Using artificial neural-network machine learning (ANN-ML) to generate interatomic potentials has been demonstrated to be a promising approach to address the longstanding challenge of accuracy vs efficiency in molecular dynamics (MD) simulations. Here, taking the Fe-Si-O system as a prototype, we show that accurate and transferable ANN-ML potentials can be developed for reliable MD simulations of materials at high-pressure and high-temperature conditions of the Earth's outer core.

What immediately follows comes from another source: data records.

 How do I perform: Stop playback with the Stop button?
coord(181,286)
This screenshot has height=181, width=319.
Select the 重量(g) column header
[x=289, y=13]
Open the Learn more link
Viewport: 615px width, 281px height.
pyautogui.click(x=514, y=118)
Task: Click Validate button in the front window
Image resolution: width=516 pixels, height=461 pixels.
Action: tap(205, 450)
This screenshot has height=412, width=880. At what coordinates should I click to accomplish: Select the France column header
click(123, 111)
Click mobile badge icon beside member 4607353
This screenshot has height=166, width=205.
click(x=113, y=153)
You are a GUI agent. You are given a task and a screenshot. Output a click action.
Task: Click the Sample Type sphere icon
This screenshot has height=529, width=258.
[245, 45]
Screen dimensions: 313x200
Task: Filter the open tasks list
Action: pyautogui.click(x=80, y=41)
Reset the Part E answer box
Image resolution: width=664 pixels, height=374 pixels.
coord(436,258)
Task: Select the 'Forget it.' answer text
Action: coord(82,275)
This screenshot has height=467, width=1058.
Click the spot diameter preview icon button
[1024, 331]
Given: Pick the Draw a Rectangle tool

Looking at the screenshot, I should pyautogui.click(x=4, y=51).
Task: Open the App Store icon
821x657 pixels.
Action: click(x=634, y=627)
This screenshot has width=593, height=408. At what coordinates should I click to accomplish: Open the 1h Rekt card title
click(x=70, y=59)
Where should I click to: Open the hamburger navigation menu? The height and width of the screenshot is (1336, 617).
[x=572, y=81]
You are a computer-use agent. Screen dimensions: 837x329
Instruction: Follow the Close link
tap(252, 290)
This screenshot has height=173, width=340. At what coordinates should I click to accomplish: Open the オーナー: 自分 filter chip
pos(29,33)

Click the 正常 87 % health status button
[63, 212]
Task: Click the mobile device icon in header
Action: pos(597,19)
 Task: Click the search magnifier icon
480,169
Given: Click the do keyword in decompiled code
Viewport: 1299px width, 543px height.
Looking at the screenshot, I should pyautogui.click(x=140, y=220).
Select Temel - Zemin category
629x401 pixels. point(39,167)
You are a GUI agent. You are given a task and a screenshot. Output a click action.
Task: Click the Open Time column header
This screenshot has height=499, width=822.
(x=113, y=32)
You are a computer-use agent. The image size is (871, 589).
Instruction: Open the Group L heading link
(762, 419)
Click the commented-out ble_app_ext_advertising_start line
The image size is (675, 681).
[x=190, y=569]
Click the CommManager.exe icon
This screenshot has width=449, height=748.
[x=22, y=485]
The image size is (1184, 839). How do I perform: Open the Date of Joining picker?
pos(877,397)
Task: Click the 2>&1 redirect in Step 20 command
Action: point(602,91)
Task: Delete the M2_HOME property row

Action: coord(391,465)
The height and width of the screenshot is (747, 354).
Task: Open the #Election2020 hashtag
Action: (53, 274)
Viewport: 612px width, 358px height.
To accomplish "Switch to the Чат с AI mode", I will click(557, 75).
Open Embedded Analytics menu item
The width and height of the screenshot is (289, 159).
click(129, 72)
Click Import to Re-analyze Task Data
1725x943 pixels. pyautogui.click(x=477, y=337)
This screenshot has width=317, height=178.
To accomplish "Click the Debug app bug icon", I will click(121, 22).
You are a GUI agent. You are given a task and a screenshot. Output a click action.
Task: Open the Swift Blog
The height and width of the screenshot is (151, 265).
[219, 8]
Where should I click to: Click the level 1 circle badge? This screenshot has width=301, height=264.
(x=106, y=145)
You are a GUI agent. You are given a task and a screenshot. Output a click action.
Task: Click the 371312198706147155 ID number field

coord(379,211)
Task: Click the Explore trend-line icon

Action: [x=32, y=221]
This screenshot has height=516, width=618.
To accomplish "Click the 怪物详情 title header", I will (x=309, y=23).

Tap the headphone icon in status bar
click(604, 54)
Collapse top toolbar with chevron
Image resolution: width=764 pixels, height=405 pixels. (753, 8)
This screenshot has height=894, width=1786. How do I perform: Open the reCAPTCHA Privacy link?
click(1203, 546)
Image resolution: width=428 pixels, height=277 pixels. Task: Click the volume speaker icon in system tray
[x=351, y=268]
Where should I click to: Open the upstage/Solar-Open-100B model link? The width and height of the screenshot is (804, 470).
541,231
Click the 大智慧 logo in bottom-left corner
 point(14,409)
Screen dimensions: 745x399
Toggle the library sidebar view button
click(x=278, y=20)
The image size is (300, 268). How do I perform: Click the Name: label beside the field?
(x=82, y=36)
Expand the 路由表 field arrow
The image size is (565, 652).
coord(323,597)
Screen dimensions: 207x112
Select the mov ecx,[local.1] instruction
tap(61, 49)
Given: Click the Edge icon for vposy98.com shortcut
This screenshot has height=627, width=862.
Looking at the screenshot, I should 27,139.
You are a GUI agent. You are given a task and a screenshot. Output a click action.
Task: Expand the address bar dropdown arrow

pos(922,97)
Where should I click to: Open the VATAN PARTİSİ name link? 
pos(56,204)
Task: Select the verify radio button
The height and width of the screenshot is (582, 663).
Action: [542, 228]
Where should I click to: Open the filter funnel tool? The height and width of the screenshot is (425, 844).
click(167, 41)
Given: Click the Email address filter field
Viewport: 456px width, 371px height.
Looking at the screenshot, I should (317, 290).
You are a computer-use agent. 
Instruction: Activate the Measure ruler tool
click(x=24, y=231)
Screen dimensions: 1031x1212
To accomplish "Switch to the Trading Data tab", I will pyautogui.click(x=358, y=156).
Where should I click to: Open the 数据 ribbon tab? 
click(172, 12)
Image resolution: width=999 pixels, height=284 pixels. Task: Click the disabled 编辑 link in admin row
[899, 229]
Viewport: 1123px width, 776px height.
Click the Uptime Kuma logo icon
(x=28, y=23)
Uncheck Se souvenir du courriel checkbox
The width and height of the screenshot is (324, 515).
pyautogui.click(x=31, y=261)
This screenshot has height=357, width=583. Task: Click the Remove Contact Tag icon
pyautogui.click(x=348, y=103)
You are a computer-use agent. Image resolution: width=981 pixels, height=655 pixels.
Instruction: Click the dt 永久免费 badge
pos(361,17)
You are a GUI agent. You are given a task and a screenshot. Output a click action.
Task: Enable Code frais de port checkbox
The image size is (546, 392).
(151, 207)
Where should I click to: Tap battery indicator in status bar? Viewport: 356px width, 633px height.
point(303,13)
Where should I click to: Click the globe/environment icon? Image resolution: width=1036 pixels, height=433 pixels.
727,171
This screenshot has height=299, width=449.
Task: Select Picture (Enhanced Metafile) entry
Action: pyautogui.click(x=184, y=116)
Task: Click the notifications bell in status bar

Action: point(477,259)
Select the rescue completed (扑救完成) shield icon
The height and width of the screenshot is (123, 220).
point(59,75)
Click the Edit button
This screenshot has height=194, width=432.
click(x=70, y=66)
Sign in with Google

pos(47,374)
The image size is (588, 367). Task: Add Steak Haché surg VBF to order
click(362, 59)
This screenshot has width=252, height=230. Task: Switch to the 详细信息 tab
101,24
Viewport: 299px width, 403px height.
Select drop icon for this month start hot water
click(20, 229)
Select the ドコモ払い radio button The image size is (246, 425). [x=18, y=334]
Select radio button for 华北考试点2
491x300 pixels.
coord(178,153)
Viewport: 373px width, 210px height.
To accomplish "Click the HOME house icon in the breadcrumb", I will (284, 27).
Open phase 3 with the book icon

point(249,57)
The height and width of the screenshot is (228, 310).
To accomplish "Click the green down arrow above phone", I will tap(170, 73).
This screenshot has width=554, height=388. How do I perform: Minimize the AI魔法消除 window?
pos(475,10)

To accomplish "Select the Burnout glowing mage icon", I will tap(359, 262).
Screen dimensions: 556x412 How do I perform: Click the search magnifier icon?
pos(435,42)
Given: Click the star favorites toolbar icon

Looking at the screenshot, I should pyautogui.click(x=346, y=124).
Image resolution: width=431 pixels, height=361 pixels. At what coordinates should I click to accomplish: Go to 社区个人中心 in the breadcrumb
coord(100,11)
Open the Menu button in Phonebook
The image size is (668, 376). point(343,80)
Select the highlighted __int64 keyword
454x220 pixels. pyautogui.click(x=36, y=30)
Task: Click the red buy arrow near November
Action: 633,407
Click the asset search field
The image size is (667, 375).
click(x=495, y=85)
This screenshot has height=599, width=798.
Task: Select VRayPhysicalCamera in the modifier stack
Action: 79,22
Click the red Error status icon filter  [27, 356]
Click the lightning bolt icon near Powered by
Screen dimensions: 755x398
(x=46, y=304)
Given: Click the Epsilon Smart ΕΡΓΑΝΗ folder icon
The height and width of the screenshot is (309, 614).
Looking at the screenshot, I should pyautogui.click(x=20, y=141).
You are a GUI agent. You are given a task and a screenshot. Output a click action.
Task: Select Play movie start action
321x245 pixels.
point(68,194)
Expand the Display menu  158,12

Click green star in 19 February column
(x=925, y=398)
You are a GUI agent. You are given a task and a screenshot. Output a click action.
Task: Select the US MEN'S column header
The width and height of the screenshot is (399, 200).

The ANN-ML potential for the Fe-Si-O system is trained by fitting the energies and forces of related binaries and ternary liquid structures at high pressures and temperatures obtained by first-principles calculations based on density functional theory (DFT). We show that the generated ANN-ML potential describes well the structure and dynamics of liquid phases of this complex system. In addition to binary systems (${\mathrm{Fe}}_{189}{\mathrm{Si}}_{61}, {\mathrm{Fe}}_{189}{\mathrm{O}}_{61}$, and ${\mathrm{Si}}_{80}{\mathrm{O}}_{160}$) and ternary systems (${\mathrm{Fe}}_{189}{\mathrm{Si}}_{38}{\mathrm{O}}_{23}$), whose snapshots are included in the training dataset, the reliability of the ANN-ML potential is validated in two other ternary systems (${\mathrm{Fe}}_{189}{\mathrm{Si}}_{23}{\mathrm{O}}_{38}$ and ${\mathrm{Fe}}_{158}{\mathrm{Si}}_{14}{\mathrm{O}}_{28}$), whose snapshots are not included in the training dataset. The efficient ANN-ML potential with DFT accuracy provides a promising scheme for accurate atomistic simulations of structures and dynamics of the complex Fe-Si-O system in the Earth's outer core.